PUNISHMENT

Cards (80)

  • 4 Earliest form of punishment
    death, torture, maiming, banishment
  • Jail
    place of confinement of persons arrested and undergoing trial, and for those convicted of minor offenses  such as  drunkenness, gambling and prostitution. 
  • Punishment
    social control.  It is a device to cause people to become cohesive and to induce conformity.
  • Punishment
    is the infliction of some sort of pain on the offender for violating the law.
  • Punishment
    penalty imposed, as for transgression of law any pain,
  • 3 main legal systems in the world
    Roman, Mohammedan or Arabic, Anglo-American
  • Babylonian and Sumerian Codes
    • Lex Taliones (eye for an eye)
    • Code of King Hammurabi (6th king) of Babylonian
    • It contains 282 laws
    • Book of Convenant
  • Crime and Sin
    • get right with god
    • offender must make peace with  God through repentance and atonement. 
    • 10 Commandments
    • offender’s punishment acceptable to both society and God.
  • Code of Justinian
    • the legal Code of Ancient Rome
    • basis for many modern system of civil law.
  • Code of Graco in Greece
    • public good is more important than individual injury or vengeance.
  • Middle Ages
    • Reformation was  viewed  as a process of religious, not  secular redemption. 
    • must pay (2), one for the society & one for the god
  • Inquisition
    • a former Roman Catholic  tribunal  for the discovery  and punishment.
  • Death Penalty   (Capital Punishment)
    • hanging
    • burning
    • immersing in boiling water
    • feeding to wild animals
    • other barbaric ways
  • Corporal Punishment (Physical Torture)

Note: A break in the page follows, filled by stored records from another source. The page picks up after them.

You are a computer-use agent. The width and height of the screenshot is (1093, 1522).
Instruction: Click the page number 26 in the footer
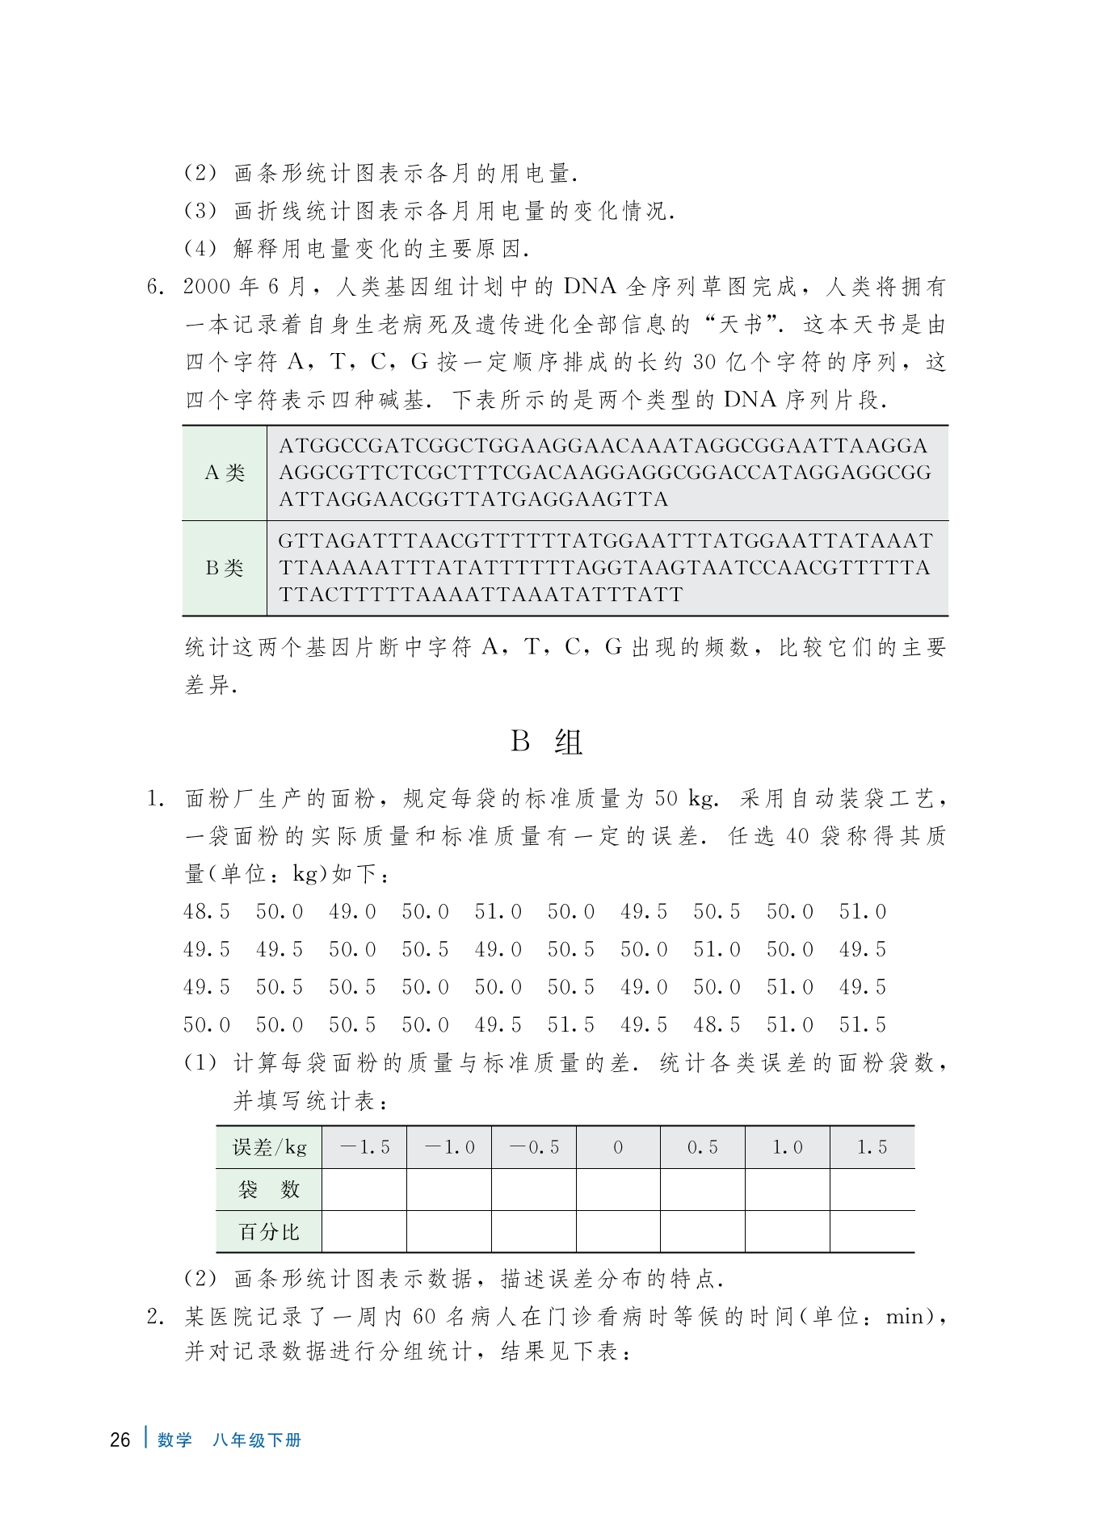(x=120, y=1440)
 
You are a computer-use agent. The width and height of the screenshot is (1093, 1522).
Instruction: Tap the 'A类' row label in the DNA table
(x=225, y=473)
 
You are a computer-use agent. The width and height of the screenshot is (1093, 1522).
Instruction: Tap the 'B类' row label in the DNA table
(x=225, y=568)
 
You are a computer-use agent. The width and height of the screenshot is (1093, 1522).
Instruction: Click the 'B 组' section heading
(x=546, y=741)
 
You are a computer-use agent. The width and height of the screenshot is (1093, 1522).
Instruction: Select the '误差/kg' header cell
(x=269, y=1147)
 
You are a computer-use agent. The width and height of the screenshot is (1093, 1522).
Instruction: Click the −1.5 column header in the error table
(x=364, y=1147)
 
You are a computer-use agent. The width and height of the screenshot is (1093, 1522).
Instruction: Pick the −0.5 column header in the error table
(x=534, y=1147)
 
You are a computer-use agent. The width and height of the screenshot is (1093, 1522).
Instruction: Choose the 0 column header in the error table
(x=618, y=1147)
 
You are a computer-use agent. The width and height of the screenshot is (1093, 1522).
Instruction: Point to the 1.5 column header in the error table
(x=872, y=1147)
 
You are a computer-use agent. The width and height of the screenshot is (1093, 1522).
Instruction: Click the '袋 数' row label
(x=269, y=1189)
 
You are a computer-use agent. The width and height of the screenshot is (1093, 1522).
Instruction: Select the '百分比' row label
(x=269, y=1231)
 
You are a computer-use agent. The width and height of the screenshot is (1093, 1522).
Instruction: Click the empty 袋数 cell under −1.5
(x=364, y=1189)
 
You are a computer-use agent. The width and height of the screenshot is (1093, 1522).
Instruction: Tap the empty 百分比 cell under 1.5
(x=872, y=1231)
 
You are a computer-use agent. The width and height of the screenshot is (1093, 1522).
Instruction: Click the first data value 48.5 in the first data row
(x=207, y=912)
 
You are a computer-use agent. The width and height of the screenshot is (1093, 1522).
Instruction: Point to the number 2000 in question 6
(x=207, y=287)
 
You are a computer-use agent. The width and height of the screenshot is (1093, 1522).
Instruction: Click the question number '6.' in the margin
(x=156, y=287)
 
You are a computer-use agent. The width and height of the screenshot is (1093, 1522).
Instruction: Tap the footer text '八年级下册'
(x=257, y=1440)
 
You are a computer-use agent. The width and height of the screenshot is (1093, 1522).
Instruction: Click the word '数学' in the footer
(x=174, y=1440)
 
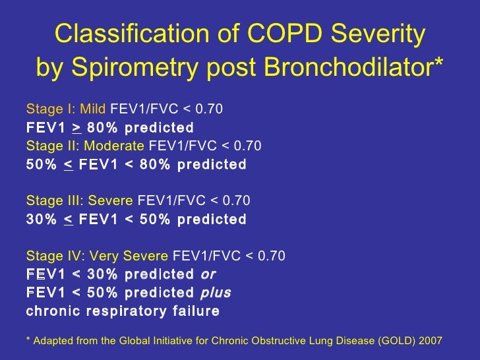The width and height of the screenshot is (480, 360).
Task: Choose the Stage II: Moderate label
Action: [x=86, y=146]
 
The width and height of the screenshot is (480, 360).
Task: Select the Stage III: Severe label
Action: [x=80, y=200]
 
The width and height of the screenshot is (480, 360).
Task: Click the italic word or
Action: [x=208, y=274]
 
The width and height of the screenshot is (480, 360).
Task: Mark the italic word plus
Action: [x=214, y=292]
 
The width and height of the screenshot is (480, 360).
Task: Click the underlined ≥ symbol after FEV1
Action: [x=76, y=127]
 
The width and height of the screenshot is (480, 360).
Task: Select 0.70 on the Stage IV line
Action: [x=272, y=255]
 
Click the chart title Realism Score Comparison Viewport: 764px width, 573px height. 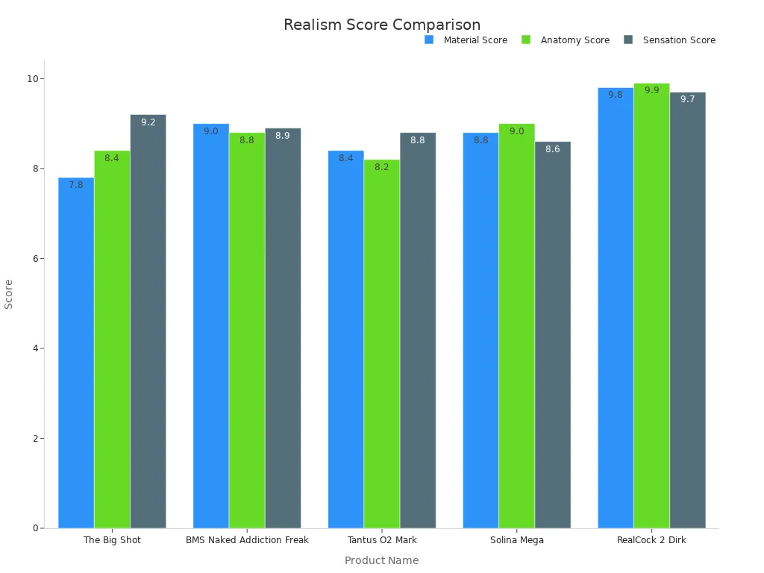coord(382,25)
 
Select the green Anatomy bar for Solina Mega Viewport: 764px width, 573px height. coord(516,328)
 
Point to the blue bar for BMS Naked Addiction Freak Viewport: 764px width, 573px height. coord(211,328)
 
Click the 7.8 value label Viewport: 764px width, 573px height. coord(76,185)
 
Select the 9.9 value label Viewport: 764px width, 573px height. coord(651,90)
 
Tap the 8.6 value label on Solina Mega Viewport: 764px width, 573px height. coord(552,149)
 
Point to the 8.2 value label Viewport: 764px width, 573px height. coord(381,167)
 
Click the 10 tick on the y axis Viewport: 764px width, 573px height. coord(33,79)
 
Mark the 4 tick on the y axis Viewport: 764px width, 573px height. coord(35,348)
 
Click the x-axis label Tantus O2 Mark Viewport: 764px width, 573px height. coord(382,540)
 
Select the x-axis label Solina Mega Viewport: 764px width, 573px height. coord(516,540)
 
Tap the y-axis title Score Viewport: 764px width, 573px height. coord(9,294)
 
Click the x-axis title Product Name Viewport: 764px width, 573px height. coord(381,561)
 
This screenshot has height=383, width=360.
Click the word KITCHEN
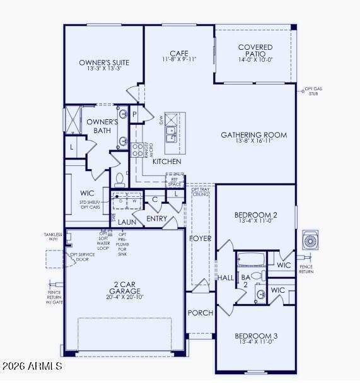point(166,162)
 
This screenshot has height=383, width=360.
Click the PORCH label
point(200,313)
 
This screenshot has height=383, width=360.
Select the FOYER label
point(201,239)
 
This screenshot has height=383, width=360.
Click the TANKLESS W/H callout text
point(53,236)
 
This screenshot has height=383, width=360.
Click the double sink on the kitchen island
point(171,134)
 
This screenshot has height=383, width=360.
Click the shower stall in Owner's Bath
point(73,120)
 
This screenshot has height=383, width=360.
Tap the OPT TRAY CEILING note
point(200,191)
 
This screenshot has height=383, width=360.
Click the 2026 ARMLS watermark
point(32,366)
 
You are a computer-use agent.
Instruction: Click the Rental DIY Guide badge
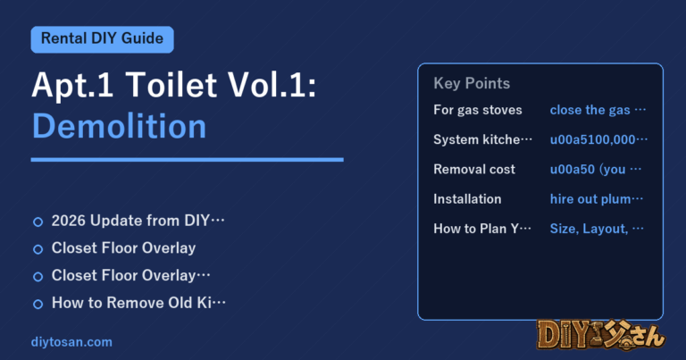103,39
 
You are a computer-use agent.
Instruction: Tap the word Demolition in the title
119,126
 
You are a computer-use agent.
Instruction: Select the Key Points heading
472,83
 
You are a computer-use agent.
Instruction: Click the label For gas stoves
478,110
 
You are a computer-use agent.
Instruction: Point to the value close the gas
598,110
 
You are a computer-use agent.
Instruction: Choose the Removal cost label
474,170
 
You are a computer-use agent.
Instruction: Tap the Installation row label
467,199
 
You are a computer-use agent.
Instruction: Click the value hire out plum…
597,199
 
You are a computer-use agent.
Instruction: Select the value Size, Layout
597,229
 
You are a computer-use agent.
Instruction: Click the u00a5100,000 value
598,139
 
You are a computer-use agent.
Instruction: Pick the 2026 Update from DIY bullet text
138,221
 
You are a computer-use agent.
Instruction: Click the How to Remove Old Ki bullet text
138,303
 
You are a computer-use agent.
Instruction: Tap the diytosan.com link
71,341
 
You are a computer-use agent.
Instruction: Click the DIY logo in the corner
600,336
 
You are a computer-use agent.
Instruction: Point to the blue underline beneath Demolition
188,160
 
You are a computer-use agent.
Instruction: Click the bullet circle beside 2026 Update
38,222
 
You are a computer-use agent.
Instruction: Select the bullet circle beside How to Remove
38,304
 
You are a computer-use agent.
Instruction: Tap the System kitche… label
482,139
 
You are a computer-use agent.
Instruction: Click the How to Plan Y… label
482,229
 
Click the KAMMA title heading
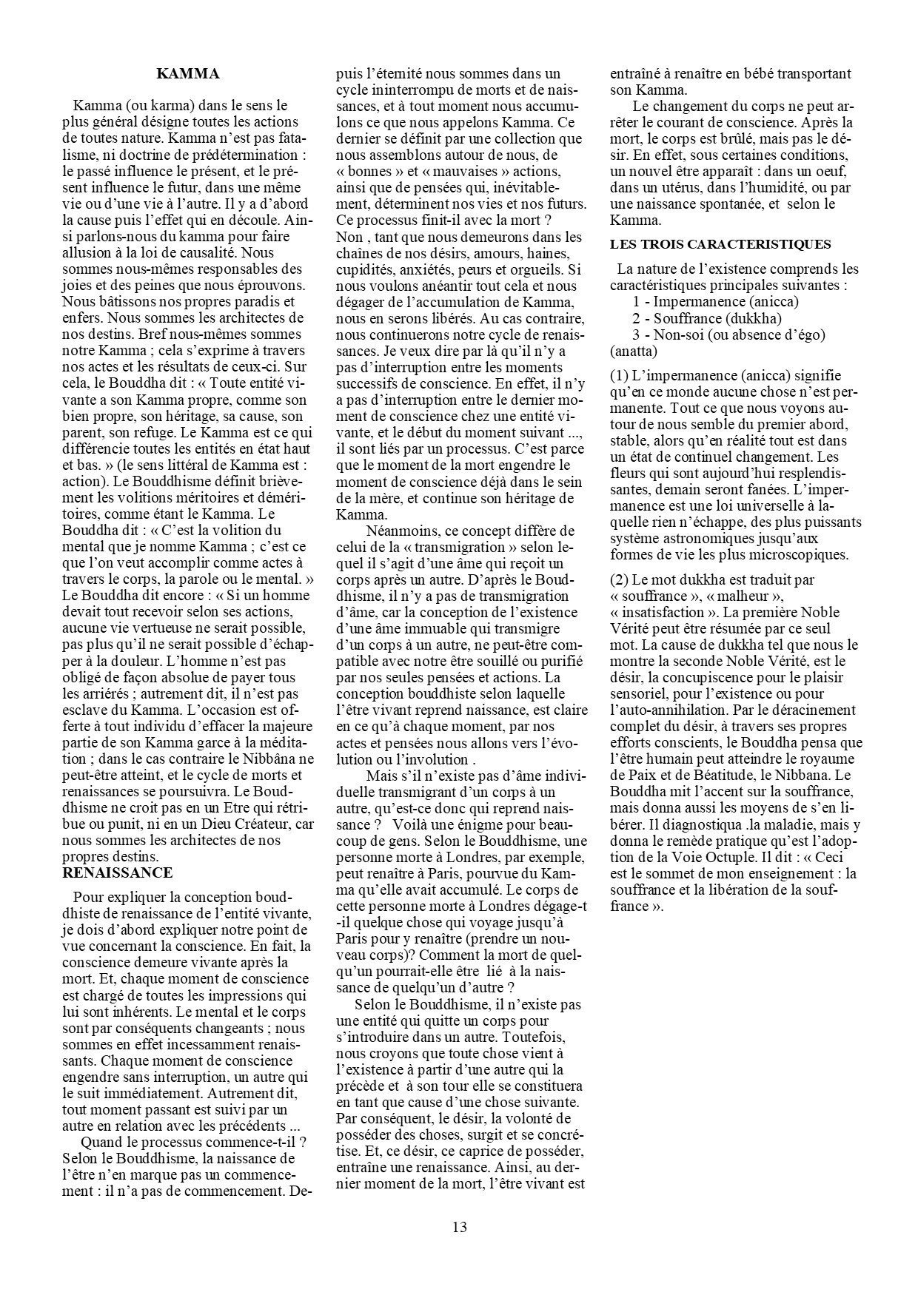188,74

    • any physical pain inflicted short of death
  • Mutilation
    • often used in an attempt to match the crime with an “appropriate” punishment.
  • Public Humiliation /Social degradation or Shamming
    • putting the  offender to shame. 
  • Banishment or Exile
    • sending or putting away of an offender
    • a prohibition against coming  into a specified territory, or a prohibition against going outside
  • Hard labor
    productive work
  • Deprivation
    • deprivation of everything except the essentials of existence.
  • Monotony
    • giving the same food that is “off” diet, or requiring the prisoners to  perform drab or boring daily  routine.
  • Uniformity 
    • “ we treat the prisoners alike” the fault of one is the fault of all.
  • Mass movement
    • means living in cellblocks, mass eating, mass recreation and mass bathing.
  • Degradation
    • uttering insulting words or languages on the part of the prison staff to the prisoners to degrade or break the confidence of prisoners.
  • Corporal Punishment
    • imposing brutal punishment or employing physical force to intimidate a delinquent inmate.
  • Isolation or solitary confinement
    • non-communication, limited news, “the lone wolf”.
  • Imprisonment
    • most common form of punishment
    • Putting offenders  in prison for the purpose of  protecting the public and at the same time rehabilitating
  • Payment of Fines
      This is common to violation of minor offenses.
  • Parole
    • procedure by which prisoners are selected for release on the basis of individual response
    • they serve the remainder of their sentence within the free community
  • Probation
    • a defendant after conviction of an offense, the penalty of which does not exceed six (6) years  imprisonment
  • Destierro -  the penalty of banishing a person from the place where he committed a  crime.
    • prohibiting him to get near or enter the 25 kilometer perimeter
  • Conditional Pardon -  Executive clemency power exercised exclusively by the Chief Executive/ President
  • Death Penalty -  Sentencing a convicted person to death especially to those convicted of heinous crimes.
  • Corporal punishment – physical torture as punishment short to death penalty
  • Community Service -   like payment of fine, this is commonly imposed to those simple infraction of laws.
  • Retribution – personal vengeance
    • the fact that the individual has committed a wrongful act that justifies punishment
    • punishment should be proportional to the wrong committed
  • Atonement is to attain forgiveness for some sin or transgression,
  • Expiation" means to clear away the record, to make it as if it never existed. you cannot expiate your own sins.
  • Deterrence or Exemplarity -  imposing  penalty to deter criminality
  • Protection/Social defense -  shown by its inflexible severity to recidivist and habitual delinquents
  • Reformation -  as shown by the rules which regulate the execution of the penalties consisting in deprivation of liberty.